Photos: Matthew Williams

Hamptons Under 500K

[Photos via Hamptons Online]



This past week, the website Hamptons.com canvassed the listings in the under $500,000 bracket.

Of the 23 properties they came up with (a few mobile homes among them), eight are “fairly well-maintained cottages and capes” in East Hampton, my new stomping ground. Some, no doubt, will go to contractors and spec builders eager to tear them down and replace them with something bigger.

Even that 500K figure sounds high to some (it does to me; I paid 320K last May for my c.1950 cottage on 1/2 acre in Springs). Said one broker: “There are people out here who think a half a million dollars is a lot of money for a 1980s ranch that needs work. Prices need to come down more before these houses sell.”

Read the whole thing here.

Anyway, who wants a 1980s ranch?

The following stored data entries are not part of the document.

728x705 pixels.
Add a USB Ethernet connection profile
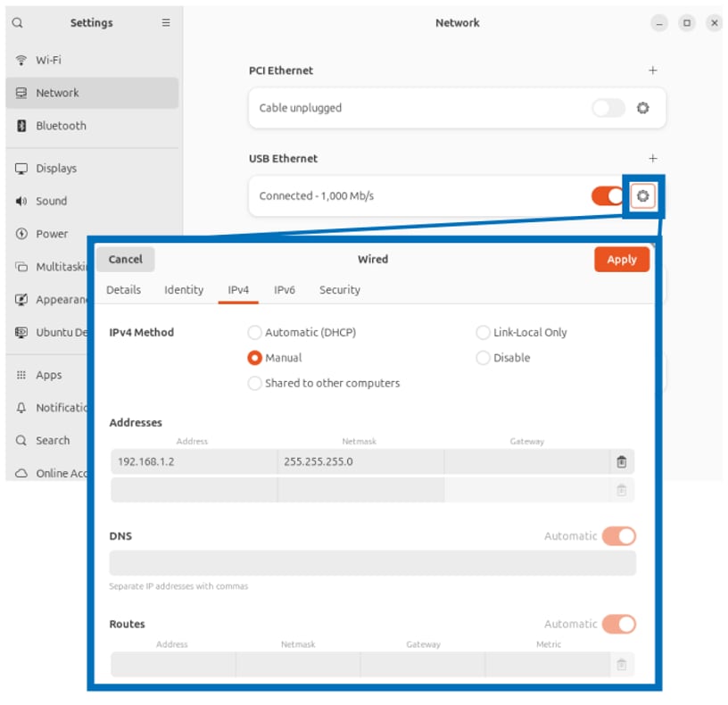click(x=652, y=158)
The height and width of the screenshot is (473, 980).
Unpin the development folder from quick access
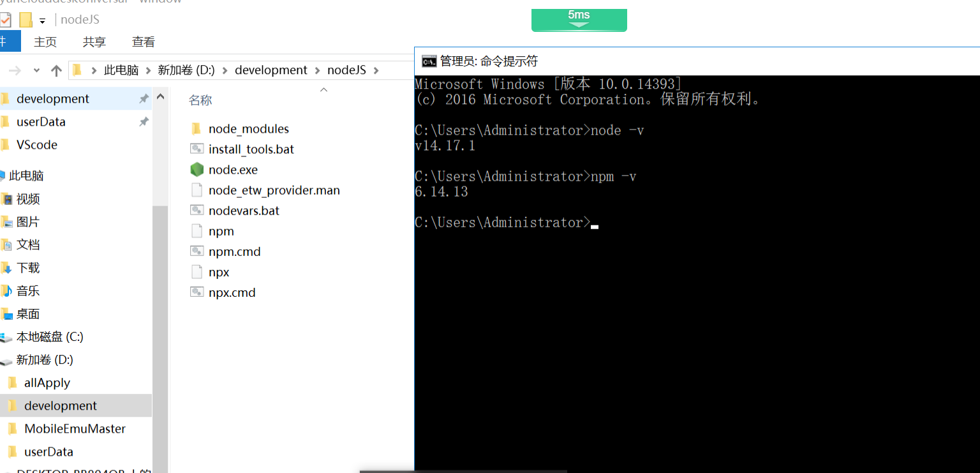(145, 98)
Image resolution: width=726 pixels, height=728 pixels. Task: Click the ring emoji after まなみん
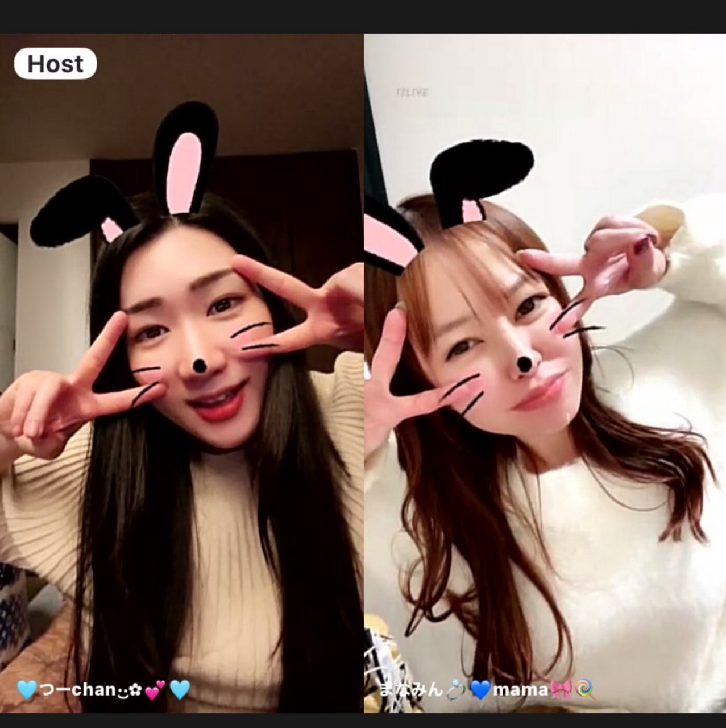click(457, 690)
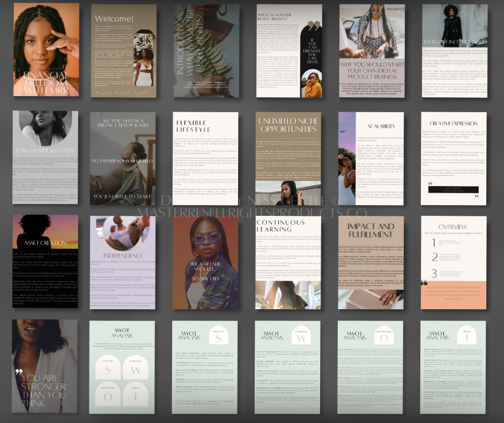Open the Financial Freedom with MRR cover page
Viewport: 504px width, 423px height.
pos(46,50)
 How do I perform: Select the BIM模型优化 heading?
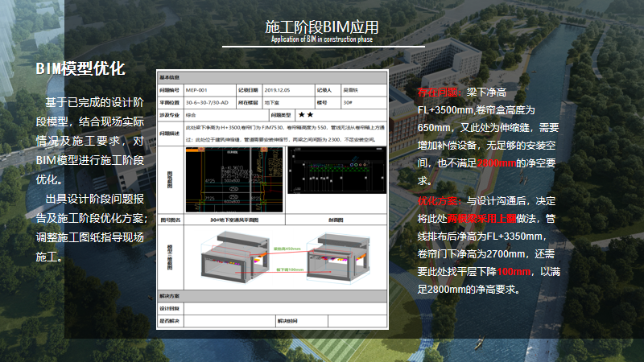tap(80, 70)
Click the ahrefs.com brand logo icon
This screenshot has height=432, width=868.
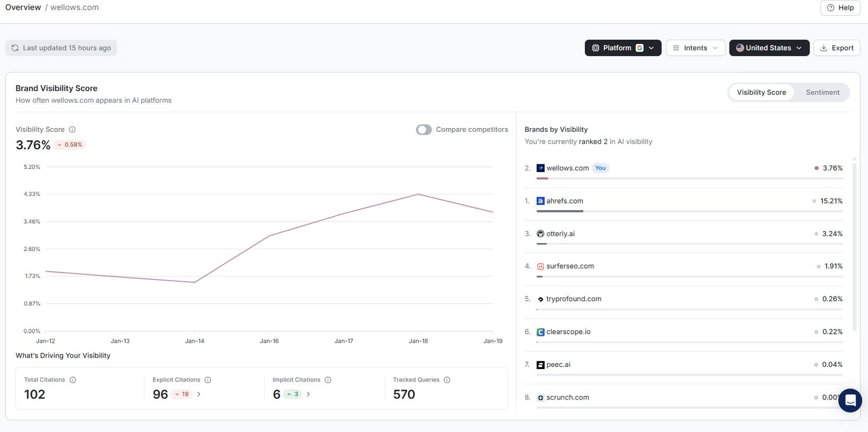click(x=540, y=201)
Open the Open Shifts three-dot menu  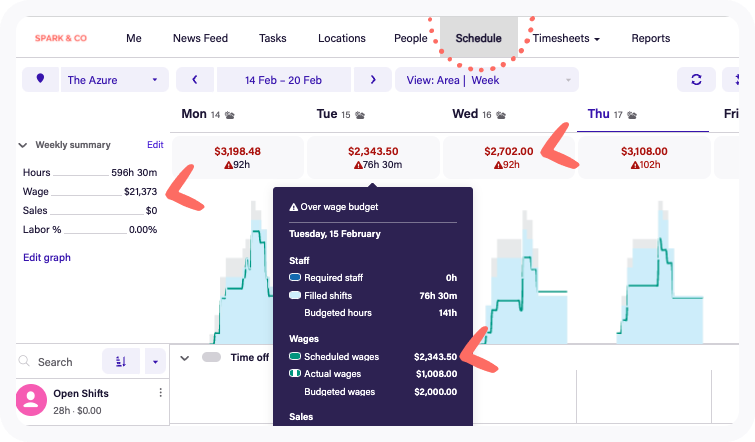pyautogui.click(x=160, y=393)
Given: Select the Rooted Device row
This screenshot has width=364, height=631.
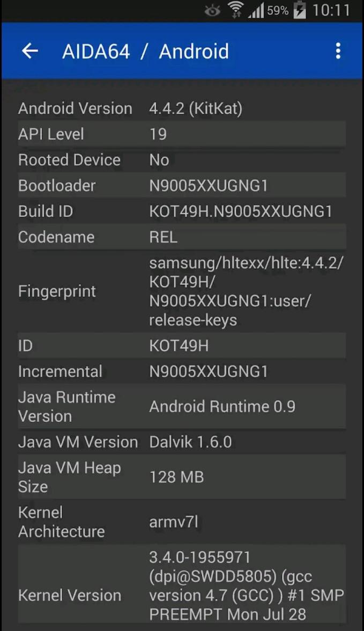Looking at the screenshot, I should coord(182,159).
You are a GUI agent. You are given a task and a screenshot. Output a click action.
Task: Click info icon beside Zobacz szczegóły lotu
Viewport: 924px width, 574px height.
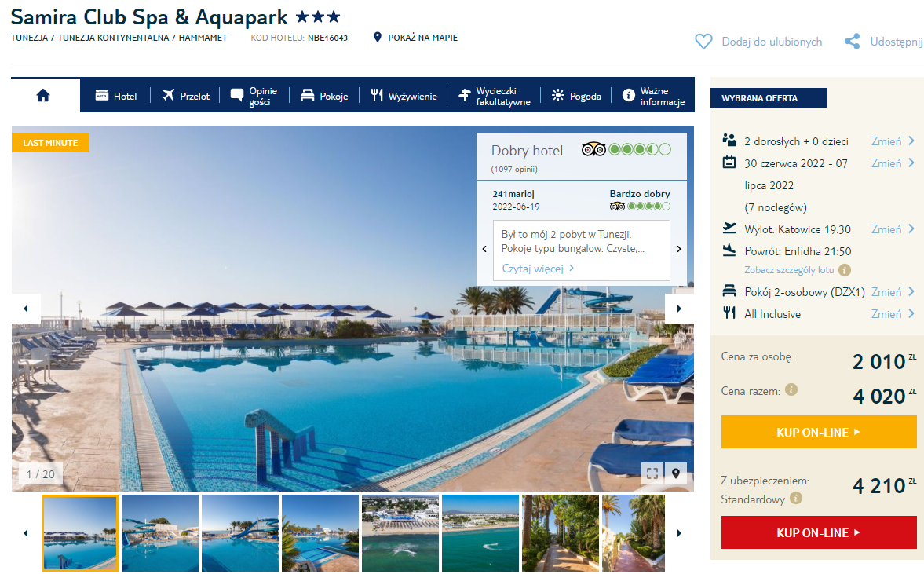[845, 270]
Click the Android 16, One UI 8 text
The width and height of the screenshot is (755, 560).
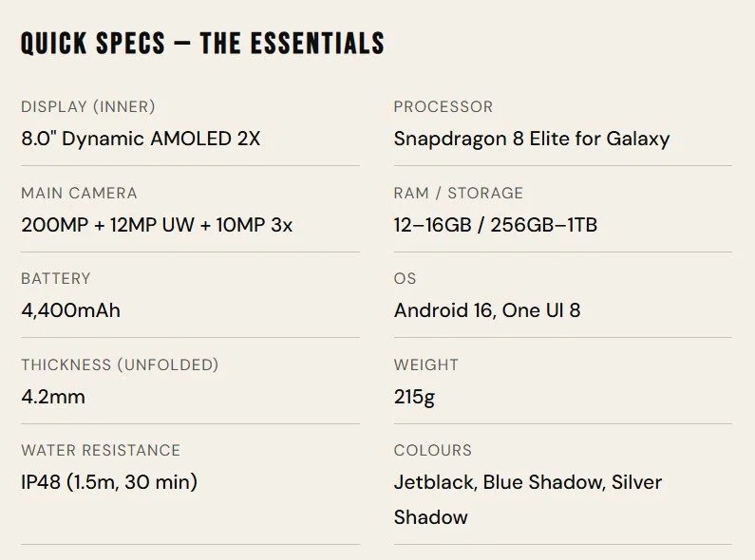[x=487, y=310]
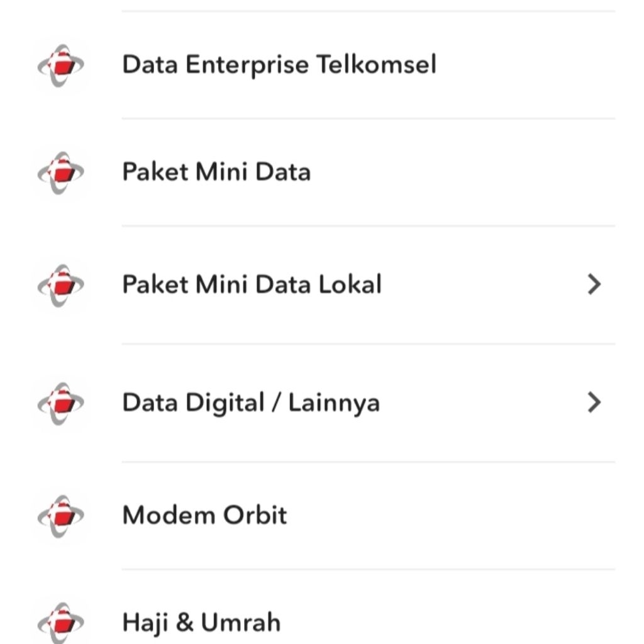This screenshot has height=644, width=644.
Task: Open Paket Mini Data
Action: click(x=217, y=170)
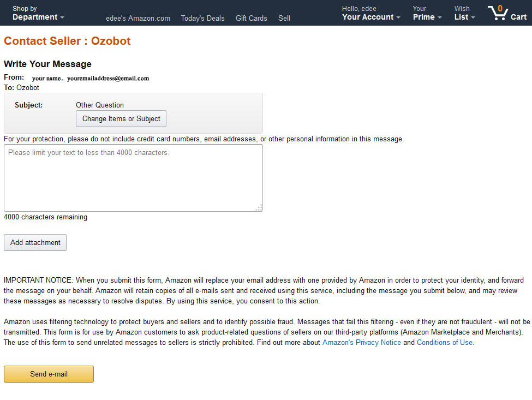This screenshot has height=400, width=532.
Task: Open the Wish List dropdown
Action: pos(464,13)
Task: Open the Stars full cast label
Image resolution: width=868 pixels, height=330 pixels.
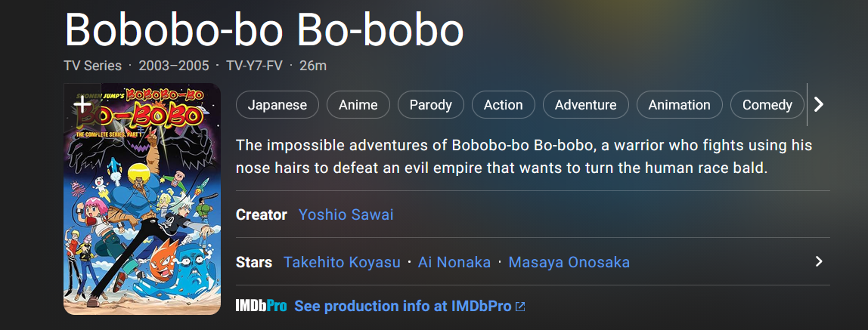Action: click(x=254, y=262)

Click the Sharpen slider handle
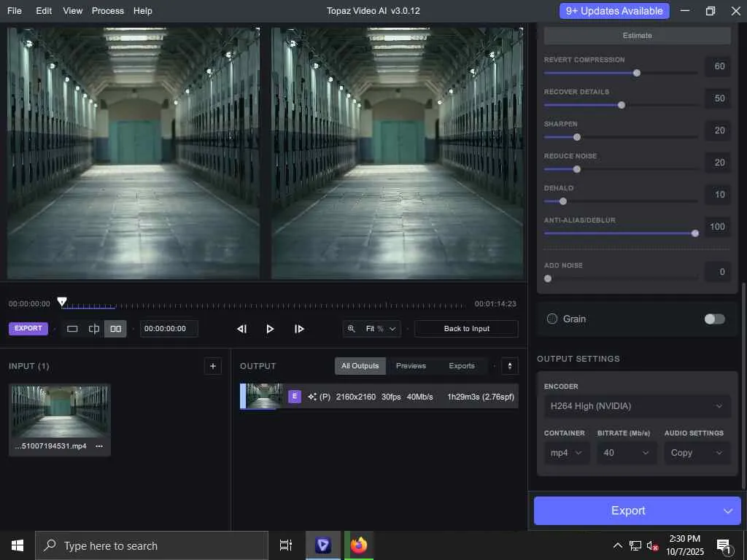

Not I. I did a little of my own MLS research on Hamptons Real Estate Online and turned up something much more to my liking: an old cedar-shingled cottage on 1+ acre.

#46659 is a diamond in the rough, wouldn’t ya know. I quote:

Ready for renovation, this charming c.1900 cottage with barn is situated on a 1.20-acre property in a desirable neighborhood. Living room with fireplace, dining, kitchen, two bedrooms, and one bath. Large free standing barn on the property perfect as a studio. Room for further development. $495,000.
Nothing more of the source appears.